Le déséquilibre conjoncturel est d'ailleurs aggravé par l'émergence irrésistible de nouvelles puissances maritimes. Sur les mers, pays en voie de développement et pays de l'Est ont entamé une vaste offensive : en 1978, par exemple, la Chine aura acheté 40 navires neufs et une centaine de bâtiments d'occasion. Sa flotte arriverait, aujourd'hui, au 10e rang mondial. Le même phénomène s'est produit dans la construction navale où, pour les carnets de commandes, le challenger du Japon est le Brésil, où la Pologne et l'Espagne ont dépassé la Grande-Bretagne et les pays Scandinaves.

Concurrence nouvelle

Les constructeurs traditionnels se retrouvent donc dans une situation impossible, laminés entre la chute de la demande et la montée d'une concurrence nouvelle, asphyxiés en outre par des prix tellement bas qu'ils représentent à peine 50 % de leurs prix de revient (cas des chantiers européens). La conséquence est maintenant claire : la moitié des chantiers vont devoir disparaître. Dans l'ordre ou dans la douleur, tous les pays constructeurs traditionnels, Japon compris, ont entrepris d'ores et déjà de réduire de 30 à 50 % leurs capacités de production.

Les Français s'y sont mis en 1979, avec du retard, mais avec moins de heurts qu'on ne pouvait le craindre. Bien équipés, axés sur des constructions spécialisées (et aidés par le programme de développement de la flotte nationale), les chantiers français avaient jusque-là résisté à la crise plutôt mieux que leurs concurrents. Mais 1979 s'annonçait critique : 500 000 tonneaux de commandes devaient impérieusement être pris avant la fin de l'année pour assurer la survie du secteur. Et, en l'absence d'un réel plan de crise, on pouvait redouter deux choses : que plusieurs chantiers navals se retrouvent brutalement avec une charge de travail nulle ; et qu'une fois de plus les problèmes soient réglés à la française, c'est-à-dire à chaud et dans les pires conditions, exactement comme cela se passait dans la sidérurgie.

Retournement

Or, au printemps 1979, le niveau des commandes enregistrées dépassait déjà 300 000 tonneaux. Dès le début du mois de mars, le ministre des Transports assurait, lors d'une rencontre avec les syndicats de ce secteur, que « la France ne pouvait se passer de construction navale » et ajoutait que 1979 s'achèverait vraisemblablement sans licenciement.
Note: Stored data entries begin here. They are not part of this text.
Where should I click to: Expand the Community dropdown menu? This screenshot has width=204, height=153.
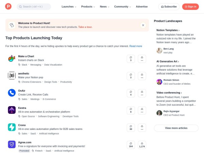[x=122, y=6]
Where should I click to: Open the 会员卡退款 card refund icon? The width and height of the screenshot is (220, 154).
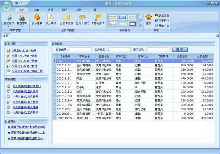point(82,17)
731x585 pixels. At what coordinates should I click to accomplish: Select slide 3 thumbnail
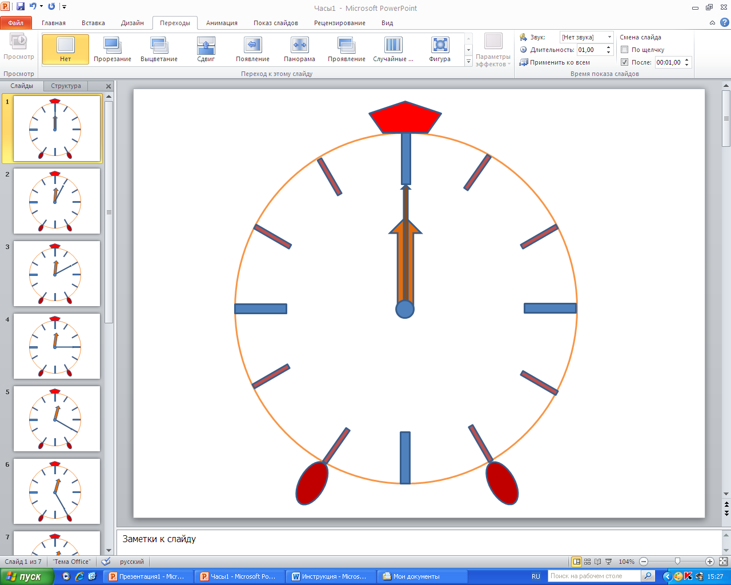(57, 274)
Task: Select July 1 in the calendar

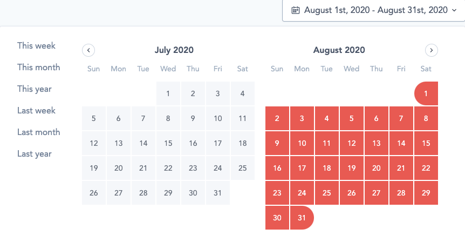Action: click(168, 93)
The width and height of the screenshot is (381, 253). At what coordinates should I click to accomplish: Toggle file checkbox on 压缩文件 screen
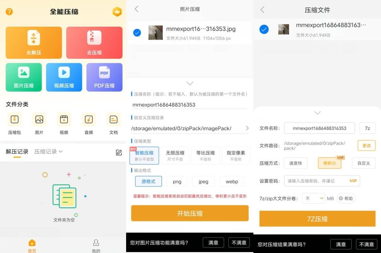pyautogui.click(x=264, y=29)
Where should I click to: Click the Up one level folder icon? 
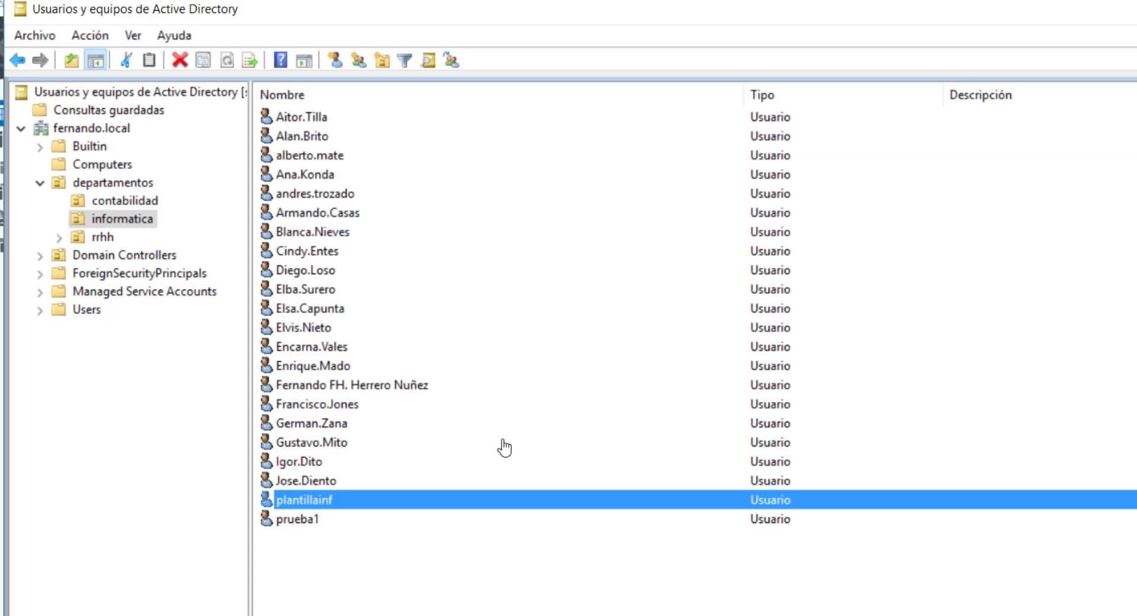click(x=72, y=60)
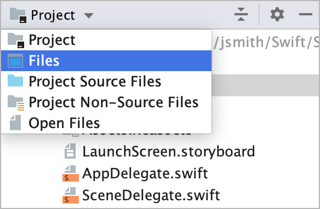Select AppDelegate.swift in the file tree
Screen dimensions: 320x209
(145, 173)
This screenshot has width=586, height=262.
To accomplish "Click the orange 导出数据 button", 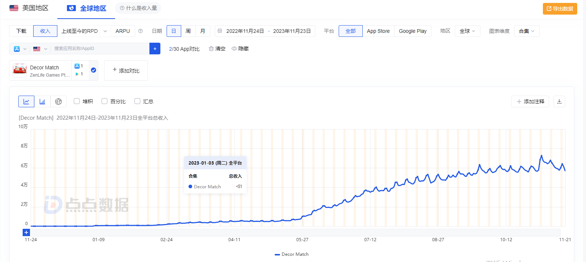I will coord(560,9).
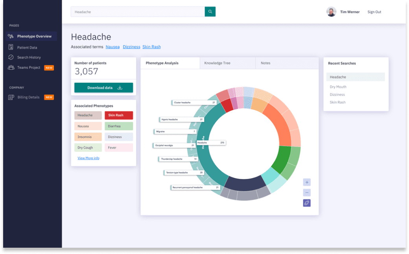Open Phenotype Overview sidebar icon
The height and width of the screenshot is (254, 409).
[11, 36]
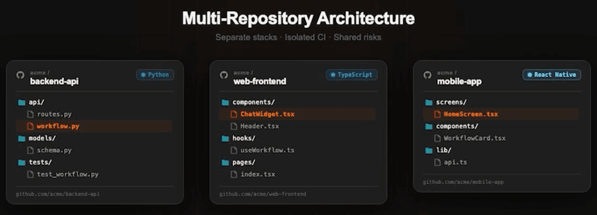This screenshot has height=215, width=597.
Task: Select WorkflowCard.tsx in the file tree
Action: (x=474, y=138)
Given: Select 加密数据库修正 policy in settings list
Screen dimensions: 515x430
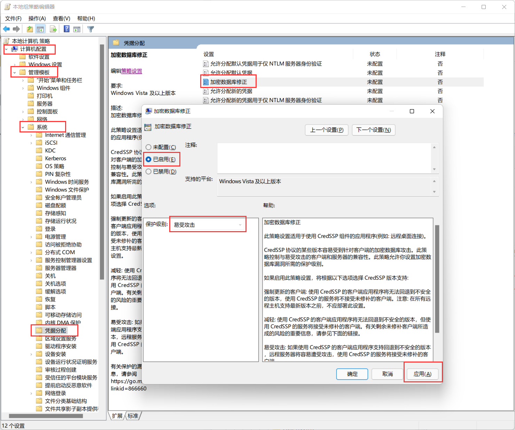Looking at the screenshot, I should click(x=228, y=82).
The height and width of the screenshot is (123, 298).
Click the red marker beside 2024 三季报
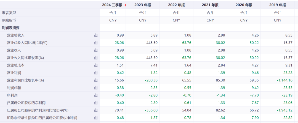point(126,5)
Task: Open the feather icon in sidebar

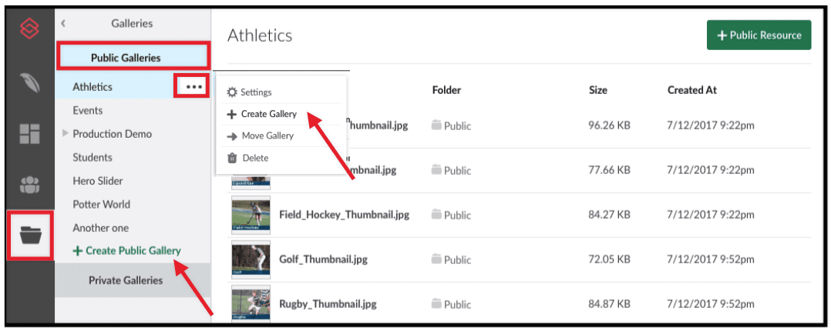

Bref, un retournement de situation. Ce résultat obtenu au plus fort de la crise était d'autant plus spectaculaire que, sur les 13 navires en commande en mai 1979, 8 étaient destinés à des armements étrangers. Mais, à vrai dire, ces contrats coûtent cher aux chantiers et aux contribuables français : en gros, chacun des navires est vendu à la moitié de son prix de revient réel ; la différence est couverte pour un tiers par les chantiers eux-mêmes, pour deux tiers par des aides de l'État. Celui-ci aura ainsi déboursé, fin 1979, au moins, 1,3 milliard de F.

Ce répit a été mis à profit pour organiser enfin le repli de la construction navale française. Personne ne se risque encore à fixer un objectif chiffré à la réduction des capacités, mais des négociations ont commencé en avril 1979, chantier par chantier, entre direction et syndicats, pour tenter de réduire sans trop de douleur le niveau de l'emploi (préretraites, aides aux départs volontaires, etc.). L'implantation d'industries nouvelles dans les régions traditionnelles de la construction navale (notamment sur la Loire-Atlantique et la Méditerranée) doit également adoucir les effets de la crise en évitant la formation de Longwy de la Navale.